The fundamental issue here is that you try to overload Rx filtering with
filtering towards the CPU port. These are two different things that are
only the same when the netdev is in "standalone" mode. If every received
packet is flooded to the CPU, then yes, Rx filtering means CPU
filtering. However, if received packets are forwarded to other ports,
then Rx filtering is not equivalent to CPU filtering.

You can implement filtering towards the CPU via ndo_set_rx_mode() if you
expose netdevs for the CPU port:

+---------+                           +----------+
|         +------+ PCI / Eth   +------+          |
|   CPU   | cpu1 +-------------+ cpu0 |   ASIC   |
|         +------+             +------+          |
+---------+                           +----------+

And implement ndo_set_rx_mode() on 'cpu1'. Personally, I wouldn't go in
this direction.

> 
> > > Take the case of IEEE 1588 packets. They should be trapped to the CPU
> > > and not forwarded. But the destination address at which PTP packets are
> > > sent is not set in stone, it is something that the profile decides.
> > > 
> > > How to ensure these packets are trapped to the CPU?
> > > You're probably going to say "devlink trap", but:
> > 
> > I would say that it is up to the driver to configure this among all the
> > rest of the PTP configuration that it needs to do. mlxsw registers the
> > PTP trap during init because it is easy, but I assume we could also do
> > it when PTP is enabled.
> 
> So based on the 
> 
> > > - I don't want the PTP packets to be unconditionally trapped.
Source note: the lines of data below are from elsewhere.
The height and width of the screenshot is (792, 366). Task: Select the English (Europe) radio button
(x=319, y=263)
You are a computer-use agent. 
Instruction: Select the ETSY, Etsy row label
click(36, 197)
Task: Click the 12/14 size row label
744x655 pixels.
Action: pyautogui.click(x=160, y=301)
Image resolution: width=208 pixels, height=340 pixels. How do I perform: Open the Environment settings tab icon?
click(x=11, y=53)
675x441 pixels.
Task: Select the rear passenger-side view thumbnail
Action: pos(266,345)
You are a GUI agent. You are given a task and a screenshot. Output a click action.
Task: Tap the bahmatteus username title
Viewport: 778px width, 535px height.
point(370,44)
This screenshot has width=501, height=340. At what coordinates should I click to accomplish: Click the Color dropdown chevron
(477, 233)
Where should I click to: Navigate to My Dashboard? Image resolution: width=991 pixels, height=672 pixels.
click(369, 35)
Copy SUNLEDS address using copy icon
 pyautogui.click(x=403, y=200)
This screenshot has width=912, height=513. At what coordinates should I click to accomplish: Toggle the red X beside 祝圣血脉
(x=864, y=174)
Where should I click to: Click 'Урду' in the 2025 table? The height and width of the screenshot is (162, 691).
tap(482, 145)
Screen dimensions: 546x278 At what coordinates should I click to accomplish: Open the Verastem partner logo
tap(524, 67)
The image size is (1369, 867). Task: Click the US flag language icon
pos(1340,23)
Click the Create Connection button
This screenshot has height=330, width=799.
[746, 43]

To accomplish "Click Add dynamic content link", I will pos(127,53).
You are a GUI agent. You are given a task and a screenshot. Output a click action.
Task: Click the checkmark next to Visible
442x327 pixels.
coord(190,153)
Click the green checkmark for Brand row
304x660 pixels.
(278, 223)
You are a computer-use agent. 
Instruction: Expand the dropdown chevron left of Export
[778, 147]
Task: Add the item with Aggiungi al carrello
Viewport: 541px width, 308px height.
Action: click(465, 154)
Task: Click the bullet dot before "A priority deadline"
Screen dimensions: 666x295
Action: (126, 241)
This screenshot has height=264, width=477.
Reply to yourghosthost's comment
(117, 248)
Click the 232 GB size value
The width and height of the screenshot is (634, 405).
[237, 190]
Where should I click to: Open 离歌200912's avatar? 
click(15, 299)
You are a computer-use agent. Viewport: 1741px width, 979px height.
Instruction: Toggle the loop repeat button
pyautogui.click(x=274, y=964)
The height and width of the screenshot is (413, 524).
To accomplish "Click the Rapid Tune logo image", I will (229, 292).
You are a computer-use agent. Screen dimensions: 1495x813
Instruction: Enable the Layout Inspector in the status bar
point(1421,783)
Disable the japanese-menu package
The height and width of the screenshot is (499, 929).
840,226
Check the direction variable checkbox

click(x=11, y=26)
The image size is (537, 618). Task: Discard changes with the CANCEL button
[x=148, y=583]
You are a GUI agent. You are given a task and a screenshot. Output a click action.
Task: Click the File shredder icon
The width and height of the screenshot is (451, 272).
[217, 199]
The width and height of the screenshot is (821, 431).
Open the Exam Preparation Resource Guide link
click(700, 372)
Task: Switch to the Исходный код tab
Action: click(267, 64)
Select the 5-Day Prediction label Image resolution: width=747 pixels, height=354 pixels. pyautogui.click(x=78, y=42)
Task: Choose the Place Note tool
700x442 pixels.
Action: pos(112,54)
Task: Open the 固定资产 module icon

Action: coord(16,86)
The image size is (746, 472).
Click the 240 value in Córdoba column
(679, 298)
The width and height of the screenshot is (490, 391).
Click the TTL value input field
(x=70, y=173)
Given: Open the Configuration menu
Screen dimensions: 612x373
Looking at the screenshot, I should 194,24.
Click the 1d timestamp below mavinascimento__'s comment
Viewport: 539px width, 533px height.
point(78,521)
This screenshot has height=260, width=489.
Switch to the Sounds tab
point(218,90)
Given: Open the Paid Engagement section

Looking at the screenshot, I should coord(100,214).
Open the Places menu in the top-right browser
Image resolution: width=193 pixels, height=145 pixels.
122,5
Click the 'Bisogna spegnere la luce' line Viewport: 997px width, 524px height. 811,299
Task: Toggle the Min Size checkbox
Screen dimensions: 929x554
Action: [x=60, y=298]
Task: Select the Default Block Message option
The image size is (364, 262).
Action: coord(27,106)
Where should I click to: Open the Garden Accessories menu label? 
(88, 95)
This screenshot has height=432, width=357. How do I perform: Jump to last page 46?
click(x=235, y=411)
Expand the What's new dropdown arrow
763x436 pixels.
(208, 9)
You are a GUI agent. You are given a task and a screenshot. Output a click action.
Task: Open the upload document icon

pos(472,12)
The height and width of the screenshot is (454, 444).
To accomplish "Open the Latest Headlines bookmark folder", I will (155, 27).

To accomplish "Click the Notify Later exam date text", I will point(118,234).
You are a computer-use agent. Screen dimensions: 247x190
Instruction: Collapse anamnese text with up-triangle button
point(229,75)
I see it
> > >   as a perfectly valid use case for a switch to be PTP-unaware and just
> > >   let somebody else terminate those packets. But "devlink trap" only
> > >   gives you an option to see what the traps are, not to turn them off.
> > > - The hardware I'm working with doesn't even trap PTP to the CPU by
> > >   default. I would need to hardcode trapping rules in the driver, to
> > >   some multicast addresses I can just guess, then I would report them as
> > >   non-disableable devlink traps.
> > > 
> > > Applications do call setsockopt with IP_ADD_MEMBERSHIP, IPV6_ADD_MEMBERSHIP
> > > or PACKET_ADD_MEMBERSHIP. However I don't see how that is turning into a
> > > notification that the driver can use, except through dev_mc_add.
> > > 
> > > Therefore, it simply looks easier to me to stub out the extraneous calls
> > > to dev_uc_add and dev_mc_add, rather than add parallel plumbing into
> > > net/ipv4/igmp.c, for ports that are "promiscuous by default".
> > > 
> > > What do you think about this example? Isn't it something that should be
> > > supported by design?
> > 
> > I believe it's already supported. Lets look at the "standalone" and
> > "non-standalone" cases:
> > 
> > 1. Standalone: Your ndo_set_rx_mode() will be called and if you support
> > Rx filtering, you can program your filters accordingly. If not, then you
> > need to send everything to the CPU
> 
> Right, this is kind of what the patch set that we're commenting on is
> doing.
> 
> > 2. Non-standalone and bridge is multicast aware: An IGMP membership
> > report is supposed to be sent via the bridge device (I assume you are
> > calling IP_ADD_MEMBERSHIP on the bridge device). This will cause the
> > bridge to create an MDB entry indicating that packets to this multicast
> > IP should be locally received. Drivers get it via the switchdev
> > operation Andrew added.
> 
> I am not calling *_ADD_MEMBERSHIP on the bridge device, but on the slave
> ports.
> 
> For PACKET_ADD_MEMBERSHIP, this should work as-is on swpN even if it's
> bridged.
> 
> For IP_ADD_MEMBERSHIP, you would need to add some ebtables rules in
> order for the bridge data path to not steal traffic on UDP ports 319 and
> 320 from the slave's data path.
> 
> But nonetheless, you get my point. Who will notify me of these multicast
> addresses if I'm bridged and I need to terminate L2 or L4 PTP through
> the data path of the slave interfaces and not of the bridge.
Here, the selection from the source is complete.